The Starbucks Center (formerly the SODO Center) is the world headquarters of the coffeehouse chain Starbucks. It is located in the SoDo neighborhood of Seattle, Washington; the area is part of the city's large industrial district. Starbucks Center is the largest multi-tenant building by floor space in Seattle, with over 1.8 e6sqft. It is both the largest and oldest building in the country to earn a national green certification.

==History==
In 1915, the building was constructed by Sears, Roebuck and Co. to fulfill the Sears Catalog in the Western United States. It was added on the north side of an original 1912 building. Sears opened their retail store at this location in 1925. According to the owner, this was the world's oldest continuously operated Sears store (though the Sears store on Lawrence Ave in Chicago opened in the same year and operated until 2016).

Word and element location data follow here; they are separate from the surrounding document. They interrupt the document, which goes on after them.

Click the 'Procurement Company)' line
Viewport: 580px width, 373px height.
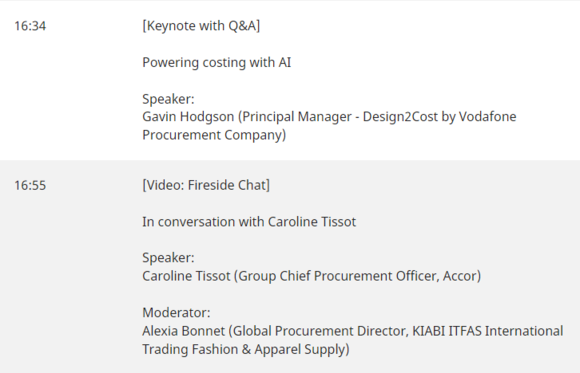click(214, 135)
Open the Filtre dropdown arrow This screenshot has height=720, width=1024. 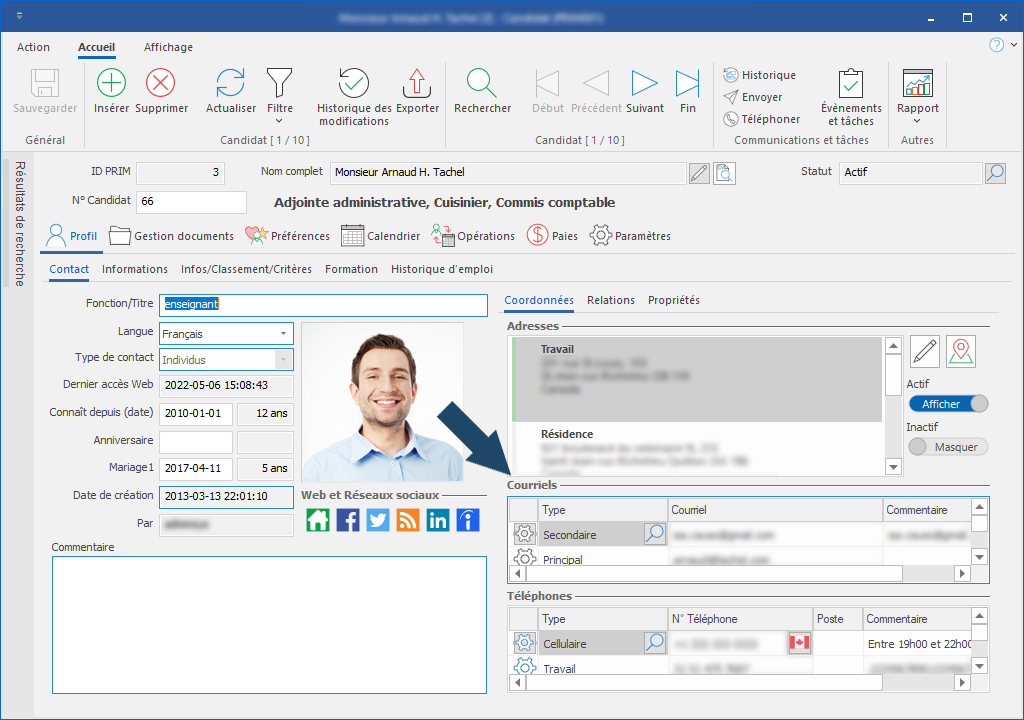280,121
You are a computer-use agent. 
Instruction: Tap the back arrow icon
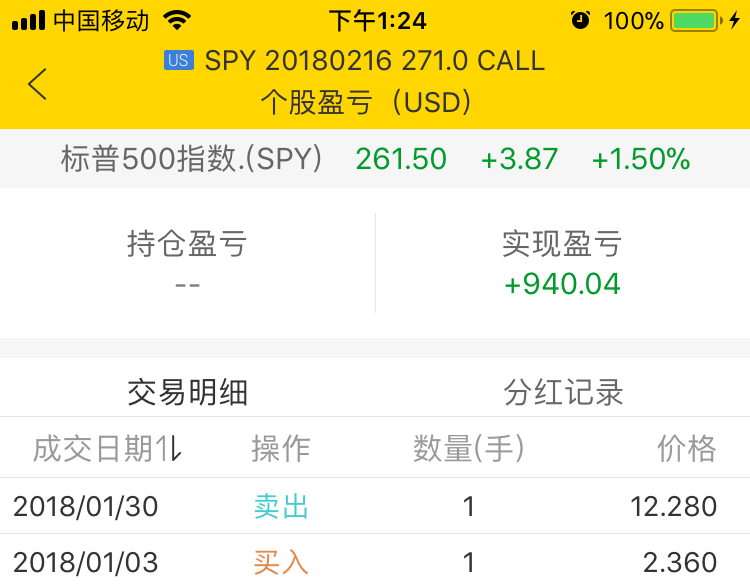[x=37, y=84]
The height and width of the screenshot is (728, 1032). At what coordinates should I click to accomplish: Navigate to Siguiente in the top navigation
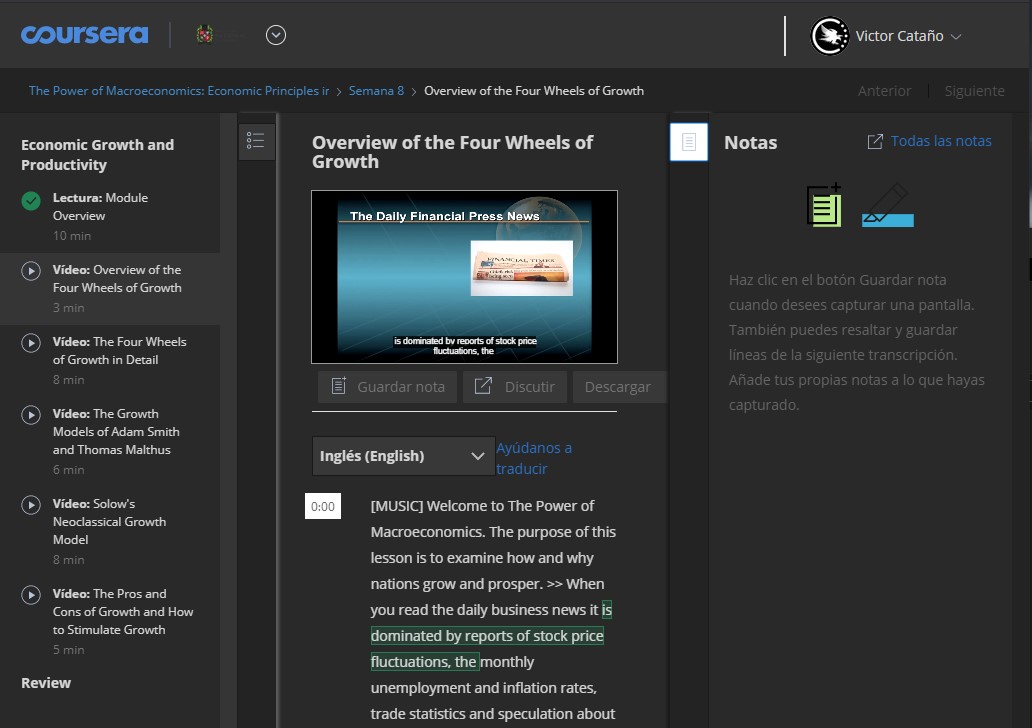pyautogui.click(x=974, y=90)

The building was repeatedly expanded during the 20th century. After the Sears catalog business was closed, the building was sold in 1990, and eventually redeveloped as the SoDo Center. Starbucks began moving its administrative offices to the old Sears building in 1993. On June 20, 1997, the coffeehouse chain moved its headquarters to the SoDo Center, became the building's primary tenant, and secured the naming rights. Accordingly, the building's name was duly changed from the SoDo Center to the Starbucks Center.

The building underwent significant renovation following severe damage caused by the 2001 Nisqually earthquake. The Sears department store closed in June 2014 along with its nearby Sears Auto Center. In the first quarter of 2017, Amazon Fresh's newest service, AmazonFresh Pickup, began operating out of the location.